Automatic differentiation (AD) powers modern deep learning frameworks. We examine how AD works, starting with a minimal implementation (Micrograd) before moving to PyTorch. This progression reveals how frameworks handle derivatives automatically, enabling rapid iteration on complex models.
Large datasets make computing exact gradients impractical. Stochastic and mini-batch variants of gradient descent offer a solution by sampling data subsets. We examine theoretical guarantees (global minima for convex problems, critical points for nonconvex ones) and practical modifications like Adam, momentum, and learning rate schedules.
Some optimization landscapes require more than gradient information. Newton, Gauss-Newton, and quasi-Newton methods reshape the optimization landscape for faster convergence. Linear solvers (Conjugate Gradient, CoLA) make these approaches practical for large problems.
Based on class interests, we may cover:
We conclude with practical strategies for large-scale optimization:
The details of this outline shift based on class interests. By the end of the course, you will have a toolbox of optimization methods, an understanding of their theoretical underpinnings, and practical experience in applying them to real problems.
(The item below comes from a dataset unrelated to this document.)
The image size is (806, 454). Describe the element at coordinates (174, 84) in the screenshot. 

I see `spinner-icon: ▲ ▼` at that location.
What will you learn by the end of this course?
Modeling and Formulation
By the end of this course, you should be able to take a real-world problem (in data science, machine learning, or sequential decision-making) and translate it into a formal optimization problem with well-defined objectives and constraints.
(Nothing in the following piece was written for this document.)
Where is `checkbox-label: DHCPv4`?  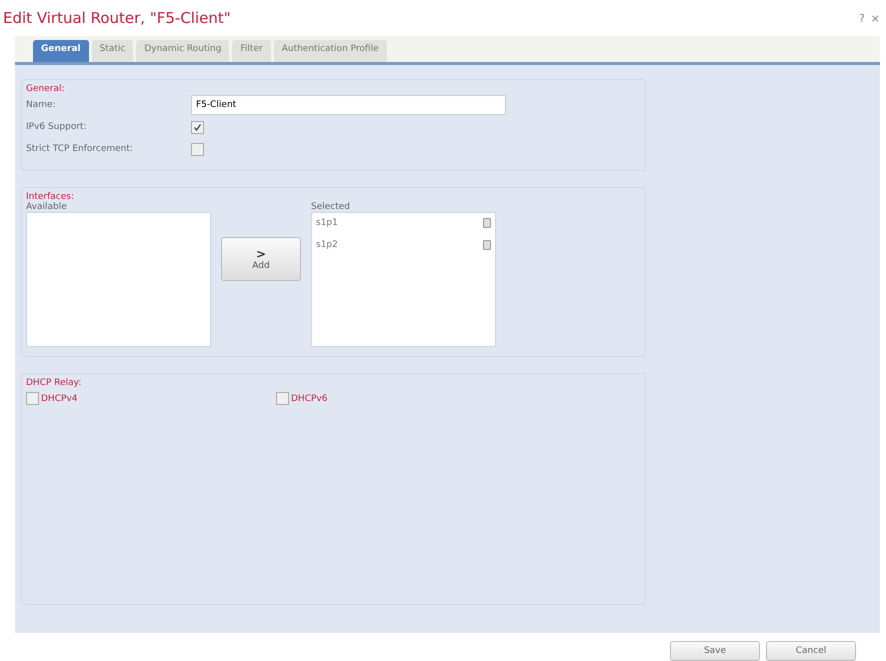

Algorithm Selection and Analysis
You will learn how to choose an appropriate algorithm—from basic gradient descent to more advanced quasi-Newton methods—and understand the trade-offs of different approaches (speed, accuracy, scalability).
Software Proficiency
We will use modern libraries like PyTorch (possibly Jax) to implement and experiment with these algorithms. You will gain experience with auto differentiation and learn best practices for tuning and debugging iterative solvers.
Optimization in Practice
Although we’ll cover fundamental optimization theory (convexity, convergence rates, saddle points, etc.), the focus is on practical usage. You will learn which methods to try first and how to iterate quickly when working with large datasets and complicated models.
Research Methods
This course also prepares you for research or advanced development tasks. You’ll see how to benchmark optimization methods, reproduce existing studies, and innovate ways to handle constraints like privacy and distributed data.
When you finish, you’ll be equipped to handle the optimization component of modern data science and machine learning projects, appreciating both the theoretical and practical dimensions.